Hybrid event: In-person Campus Life Building Room 100; Zoom registration https://niu-edu.zoom.us/meeting/register/tZYrd-GsqzgpG9cScGM9FSkriUWKM3lbfvaS
In this talk, Professor Micah Morton discusses the work of certain ethnic Akha elite to promote a pan-Akha identity among their roughly 730,000 ethnic kin residing throughout the Upper Mekong Region. The region’s ongoing transformation from battlefields to markets is being accompanied by the growth of more formal transborder ties among a number of non-dominant ethnic groups, such as the Akha, Dai-Lue, Lahu, and Hmong. Since the late 2000s, a network of self-declared “Neo-Traditionalist” Akha elite based in the Thai-Myanmar borderlands has been recrafting the religio-political borders of belonging in a larger “Akha World” in the making that encompasses multiple local, national, and regional borders.

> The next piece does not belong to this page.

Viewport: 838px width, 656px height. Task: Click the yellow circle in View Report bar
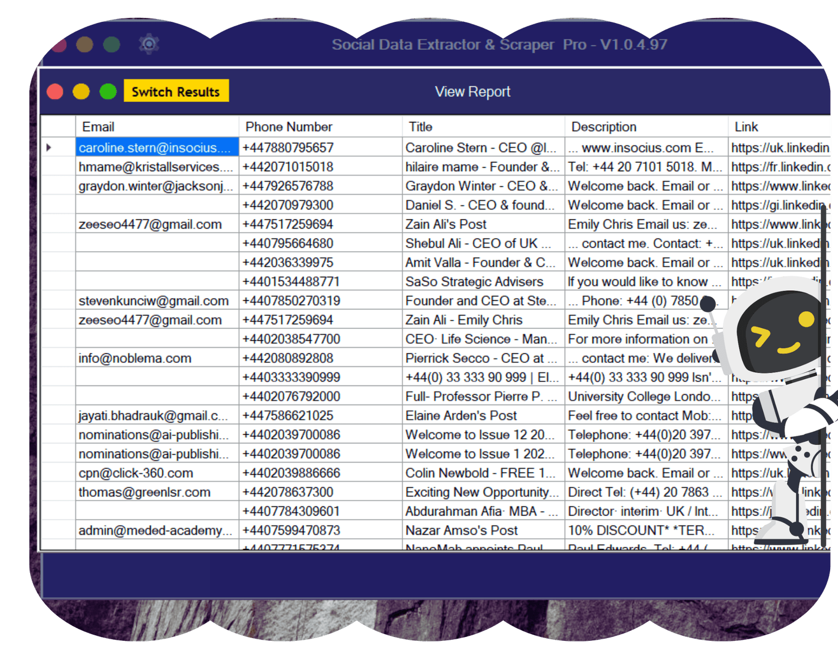81,92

Micah Morton's analysis of this particular Akha case moves beyond long-standing views of borders as peripheral sites of rupture, enclosure, and limitation towards an equal consideration of borders as central sites of continuity, permeability, and possibility. He further describes Akha elites’ larger world in the making as a “crypto-nationalist” formation or non-state space nevertheless shaped in the likeness and image of the nation state on multiple fronts. Most Akha elite are adamant that their larger world building project is anything other than a state project, all the while exhibiting an acute awareness of their lacking any state of their own yet adopting many state-making technologies. The latter positions are the preeminent traits of the concept of “crypto-nationalism” as introduced in the talk.
Dr. Morton is a cultural anthropologist whose work focuses on borders and transnationalism, state-minority relations, decolonizing movements, religious and spiritual ecologies, religion and politics, ethnicity and nationalism, and the global Indigenous Peoples’ movement. His work highlights the multiple and shifting discursive forms and meanings of the categories of ethnicity, religion, and Indigeneity as they travel and encounter diverse interlocutors. Geographically, his work is primarily based in Mainland Southeast Asia and its borderlands with southwest China. His work further examines various dimensions of the sociocultural impacts of China's rise on Southeast Asia. Recent publications include: “Where the Rubber Meets the Road: Shifting State-Society Relations and Emerging Resource Frontiers in China's Southwest Borderlands" in Asian Ethnology (2020; co-authored with Jianhua Wang) and “From Hill Tribes to Indigenous Peoples: The Localization of a Global Movement in Thailand” in the Journal of Southeast Asian Studies (2019; co-authored with Ian G. Baird). At NIU, Dr. Morton holds joint appointments in the Department of Anthropology and the Center for Southeast Asian Studies.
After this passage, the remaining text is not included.